## AIM A
In the travel account, what was wrong with the photo albums sold in every souvenir shop from Fairbanks to Ketchikan?

## SELECTED TEXT
========

As we were heading to the souvenir shops along the dock, Traci spotted a shuttle bus that had a Walmart sign taped to the window. Traci and I hopped on the bus and headed to Walmart. Traci was still trying to find a nice Alaskan - themed photo album. Every souvenir shop we had been in from Fairbanks to Ketchikan all seemed to have the same albums, which were either too small for 5x7s or you could not add pages to them. Unfortunately, Walmart was also selling the same photo albums. However, we noticed the souvenirs in Walmart were a little cheaper so we bought a few things. We caught the shuttle back to the dock and boarded another shuttle for the Totem Pole Tour.

At this point in our trip, we were pretty much toured out. It also didn't help the situation to have a very monotone tour guide who seemed to have very little knowledge of Alaska, the Totem Poles, or the people who built them. During the ride to the Totem Pole Village, our tour guide managed to put most of the passengers to sleep with his unenthusiastic narration.

The Totem Pole Village was interesting, though. There were several totem poles displayed along with a typical clan house of the period. The house was like the ones we had already seen at the Native Alaskan Heritage Center in Achorage. Part of the totem pole tour required us to walk along a path through the woods. This was where I saw one of the coolest things I had seen on the trip - a bear den. Our guide told us no bears had occupied it in years. However, to me, seeing this den was an unexpected treat.

totem tour

Totem Tour

bear den

bear den

After the tour, we had about and hour and half before we had to be back on the ship. Traci and I checked out some more souvenir shops around the dock area in hopes of finding the perfect photo album. At one point, we wandered into a 5 and dime store. This is where we struck gold - twice. There was a display advertising some construction paper cut outs of Alaskan themes such as eagles, spruce trees, bears, etc... They were very nicely done and only cost a few cents. Traci's eyes lit up. She decided to buy the cut outs and use them to decorate the cover of an ordinary photo album when we got back to Pennsylvania. The photo album turned out really nice.

========

## ENTRIES PROVIDED
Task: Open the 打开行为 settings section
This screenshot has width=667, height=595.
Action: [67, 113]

========

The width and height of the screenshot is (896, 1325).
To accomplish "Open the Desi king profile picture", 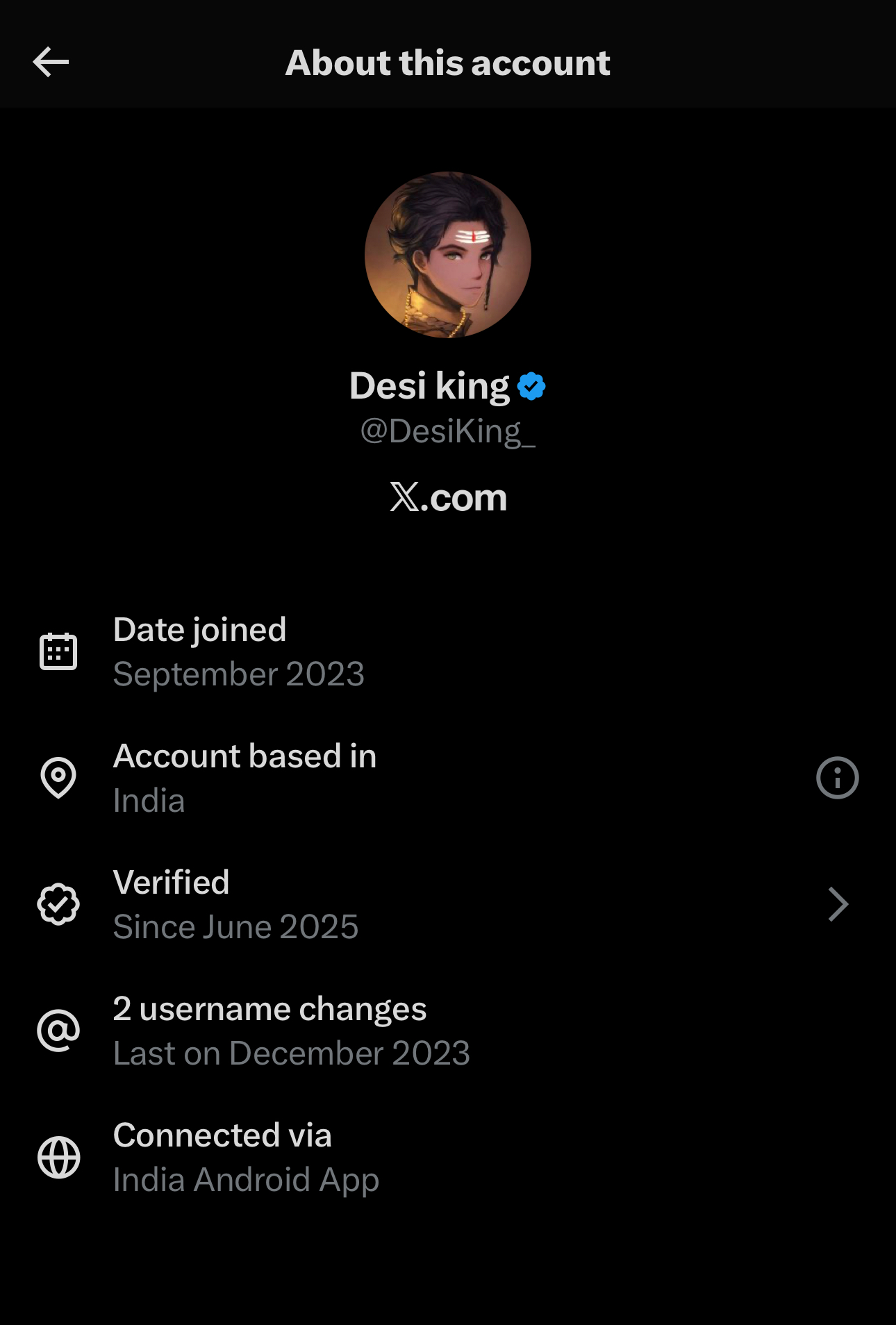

========

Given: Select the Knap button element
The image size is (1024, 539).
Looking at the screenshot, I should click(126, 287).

========

## AIM B
Can you give the rows between the lines holding "Task: Open the 打开行为 settings section" and "Action: [67, 113]", inclusive, as a two-column CSV with the columns request and answer? Use one line for each row, put each value in quotes, and replace line breaks with spaces.

## RESULT A
They were either too small for 5x7s or you could not add pages to them.

## RESULT B
request,answer
"Task: Open the 打开行为 settings section This screenshot has width=667, height=595.","Action: [67, 113]"